Venus

Desco

Viernes, el día del amor. Para algunos significa el fin de algo y, para otros, el comienzo.
Para mí, sin excepción y sin importar dónde y en qué momento de mi vida me encontrara, los viernes siempre significaron un paréntesis, esa colilla que alguien apaga y aplasta contra el cenicero.

Recuerdo aquella campaña de refresco en la que se animaba a compartir los momentos sin conexión, incitando así a que termináramos con cualquier resquicio de anonimato -si es que nos quedaba alguno-.

Instagram se llenaba de unplugged moments y la gracia y el misterio que guardaba para algunas personas, se marchaban para siempre (sin contar lo mal que quedaban cuando los comparábamos con los de esos perfiles con miles de seguidores).
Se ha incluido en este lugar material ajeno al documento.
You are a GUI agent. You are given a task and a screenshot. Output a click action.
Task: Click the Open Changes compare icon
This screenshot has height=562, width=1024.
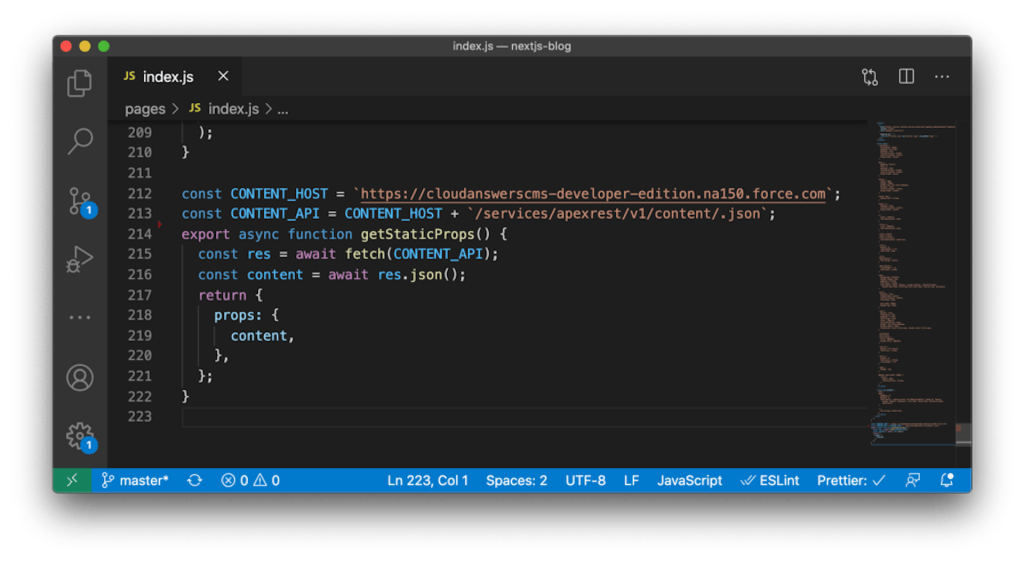click(870, 77)
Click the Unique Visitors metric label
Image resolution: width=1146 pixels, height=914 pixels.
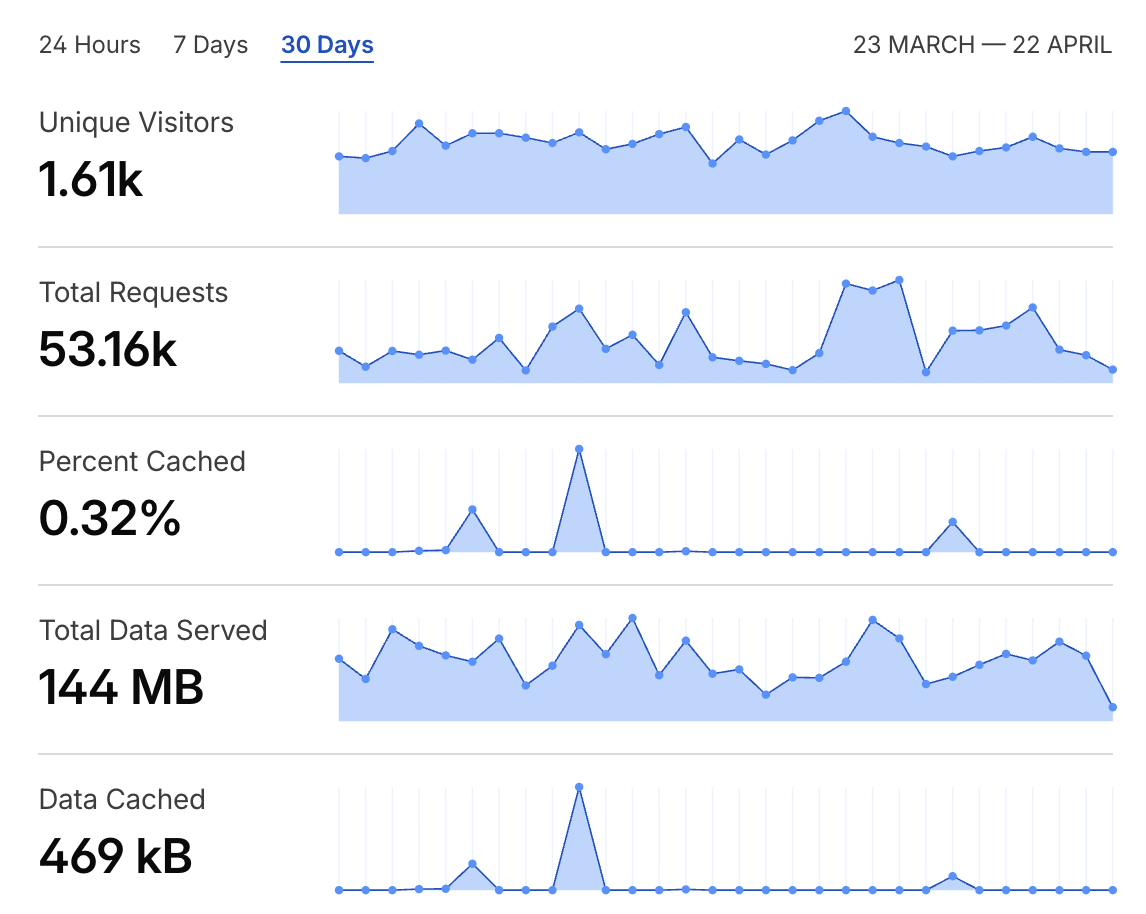click(136, 123)
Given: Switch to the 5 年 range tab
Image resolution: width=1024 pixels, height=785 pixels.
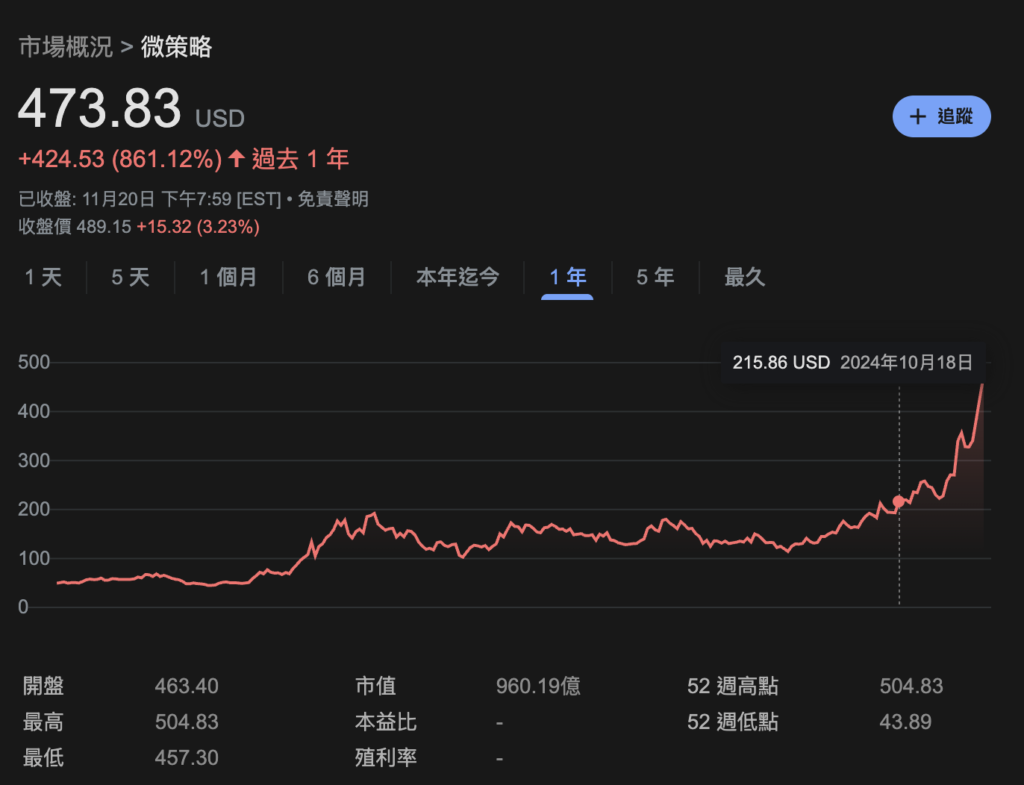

Hemos llegado a un momento tan absurdo que, en ocasiones, parece que hay que disculparse por no saber quién es la otra persona sin habernos presentado previamente.

Con todos mis respetos, sería más apropiado disculparse por conocerla.

Porque los momentos sin conexión son otros y en la vida hacen falta más que un puñado de números al lado de tu foto para saber si ese alguien merece la pena.

El primer paso es poner los pies en el asfalto y sentir la suela de los zapatos.

La vida se juega aquí y no en una pantalla.

Abogar más por las conversaciones cálidas y no por la mensajería instantánea.

Bailar en casa, porque sí.

Dejar de preocuparnos tanto por los corazones de una foto y pensar más en el nuestro.

Compartir momentos -de los que ponen el vello de punta- y escuchar otra carcajada que no sea la tuya.

Beber más vino, brindar a escondidas, porque cada momento es único e importante.

Vagar en soledad durante una temporada, porque solo así lograremos enfrentarnos a nuestros demonios más profundos.

Y, qué demonios, cenar donde lo que nos salga del gaznate, por muy pecaminoso que sea, que nadie nos va a ver.